Fans of video-game hockey usually have a few things in common. They love hockey, they think NHL 94 for the Sega Genesis was the greatest hockey game ever created, and they believe buying any hockey game other than the best that's currently available is a waste. Blades of Steel 2000 unfortunately doesn't deliver anything that games like NHL 2000 and NHL Face Off 2000 hasn't already, so, if you're keeping up, this places Blades of Steel 2000 squarely in the waste bin.
Blades of Steel 2000 is an officially licensed product of the NHL and NHLPA, which means that it has all of the real players, teams, rinks, and even jerseys. The game has three different modes of play: exhibition, season, and playoffs. Within each mode you can change the parameters of the game, such as the rules you would like to have on or off, length of the periods, and even the general amount of fouls that you'd like to see the ref call.

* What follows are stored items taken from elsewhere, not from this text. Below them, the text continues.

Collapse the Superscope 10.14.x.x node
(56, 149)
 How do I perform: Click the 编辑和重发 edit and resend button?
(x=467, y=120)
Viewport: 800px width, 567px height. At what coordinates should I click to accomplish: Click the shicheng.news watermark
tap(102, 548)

The control, while tolerable, isn't nearly as responsive as it should be. Whether you're playing with a Dual Shock controller or without one, the game feels sluggish, and players just don't respond as quickly as they should. This is unfortunate, since the game certainly has all of the moves you'd want, like one-timers, shot fakes, wrist shots, flip passes, formation changes, and even the almighty give and go. Even the fighting system in Blades of Steel 2000 is surprisingly in-depth. You have the ability to throw numerous types of punches such as jabs, hooks, and uppercuts. You can even land body shots and tackle your opponent. It's really a shame that the game has all the options and features you'd want but fails to deliver solid gameplay.

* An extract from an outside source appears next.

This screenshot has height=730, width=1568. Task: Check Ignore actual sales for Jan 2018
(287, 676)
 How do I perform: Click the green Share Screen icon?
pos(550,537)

Graphically, Blades of Steel 2000 is far below the standards set by any one of the other hockey games that have surfaced this year. The polygon count of the player models is really low, giving the players a blocky, unrealistic look. The designers were apparently shooting for a high frame rate, which the game totally has, giving it a fast crisp look. But such a good frame rate makes it easy to see that the animations and the player models look terrible.

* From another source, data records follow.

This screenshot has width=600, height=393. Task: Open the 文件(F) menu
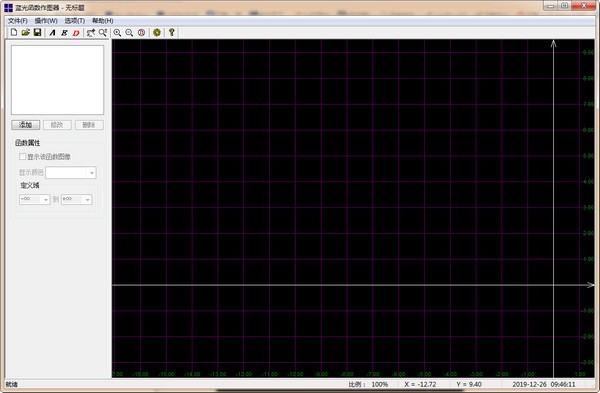[18, 21]
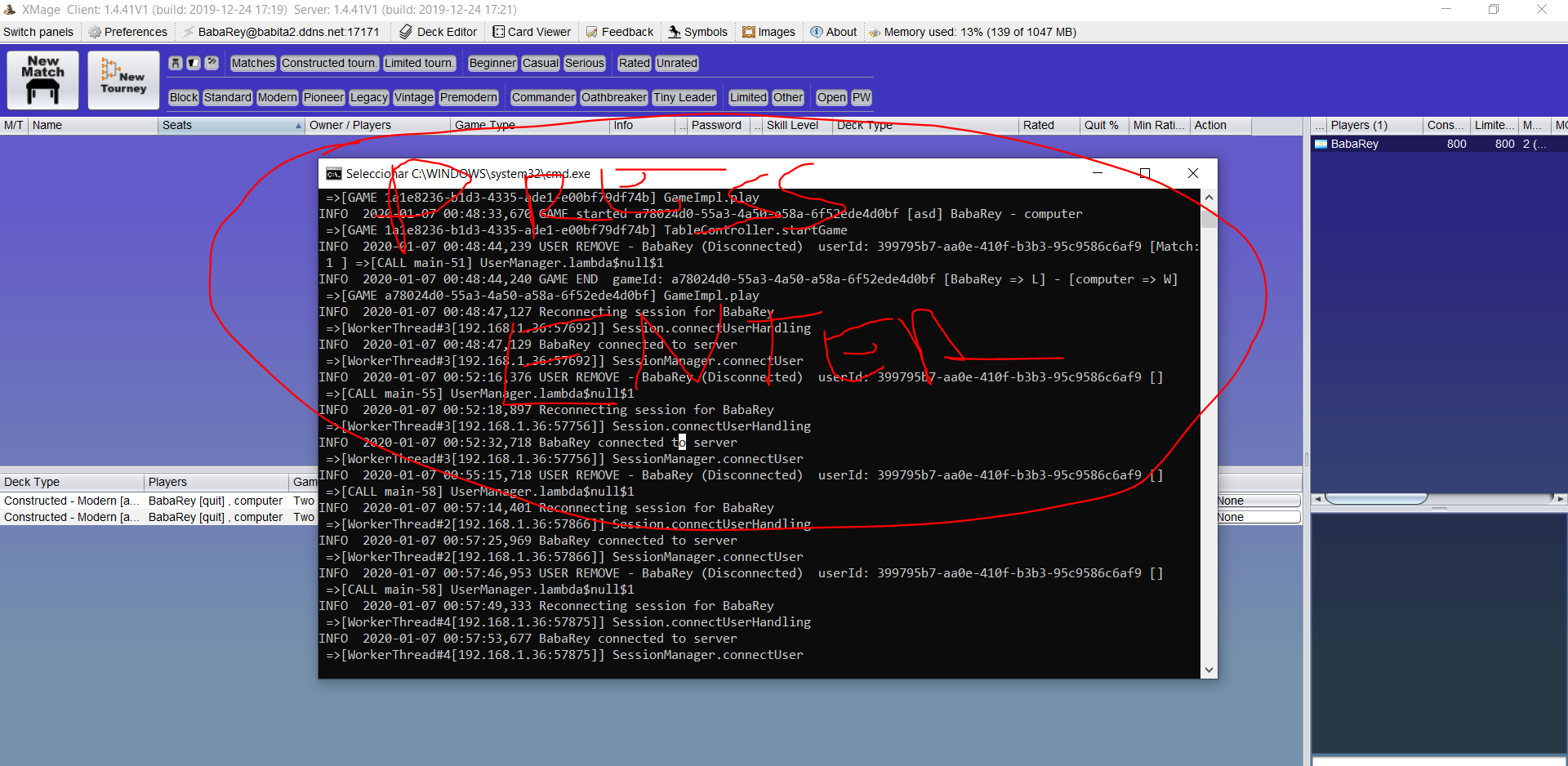Screen dimensions: 1568x766
Task: Select BabaRey in the Players list
Action: (x=1354, y=144)
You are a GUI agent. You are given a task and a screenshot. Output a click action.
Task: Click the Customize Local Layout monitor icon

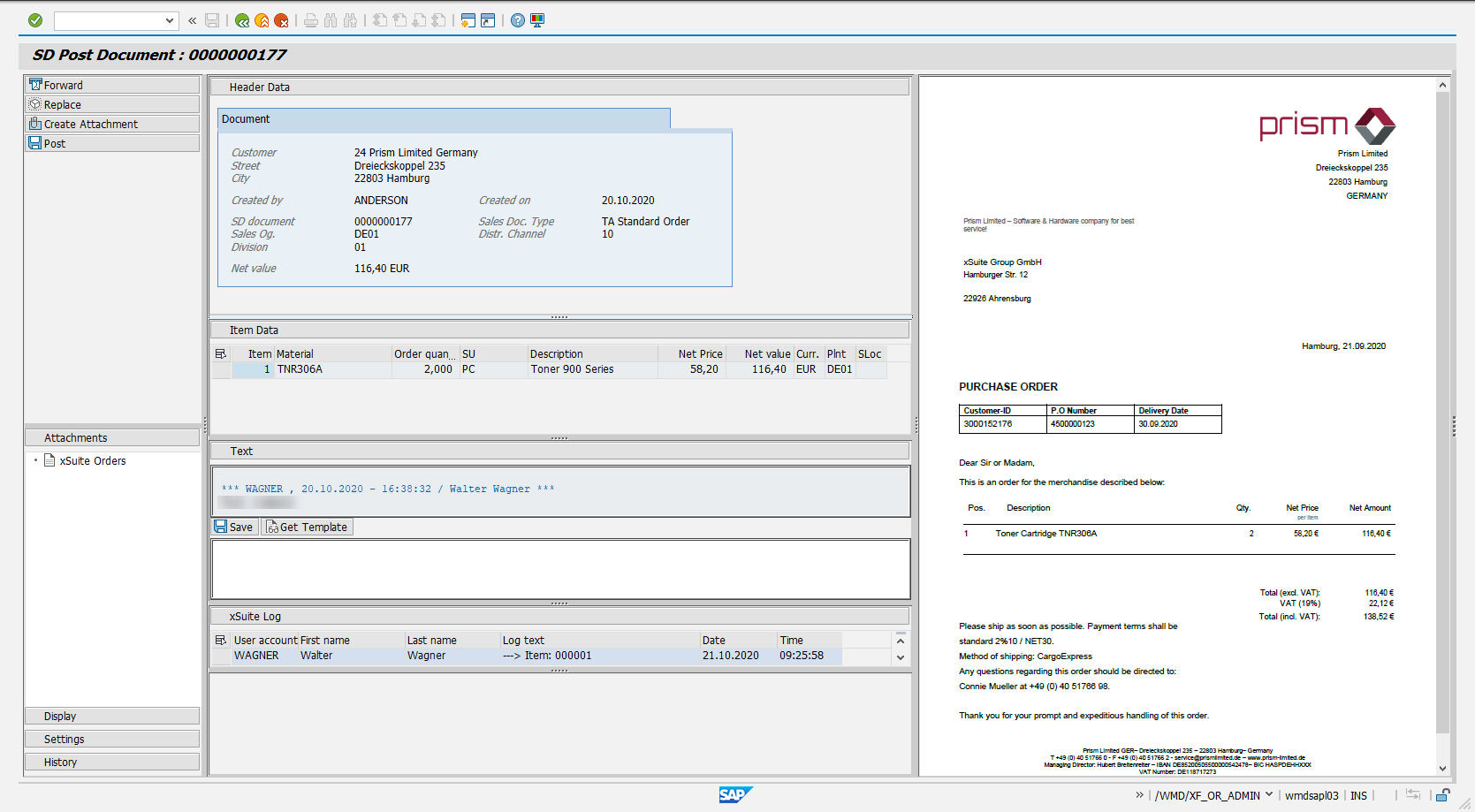537,20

In the audio department, Blades of Steel 2000 is just plain weak. The sound effects are nearly laughable: When players pass the puck, a strange whooshing sound accompanies it; when players collide, bump, or check at any velocity, you hear an odd clunking sound. The only thing the audio in the game has going for it is the play-by-play announcing by Randy Hahn. But even his dialogue gets a little stale after a few games.
In the end, Blades of Steel 2000 for the PlayStation fails to deliver a hockey experience that could be considered better than any one of its competitors. Titles like NHL 2000, NHL Face Off 2000, and Fox's NHL Championship 2000 for the PlayStation are simply much better hockey games.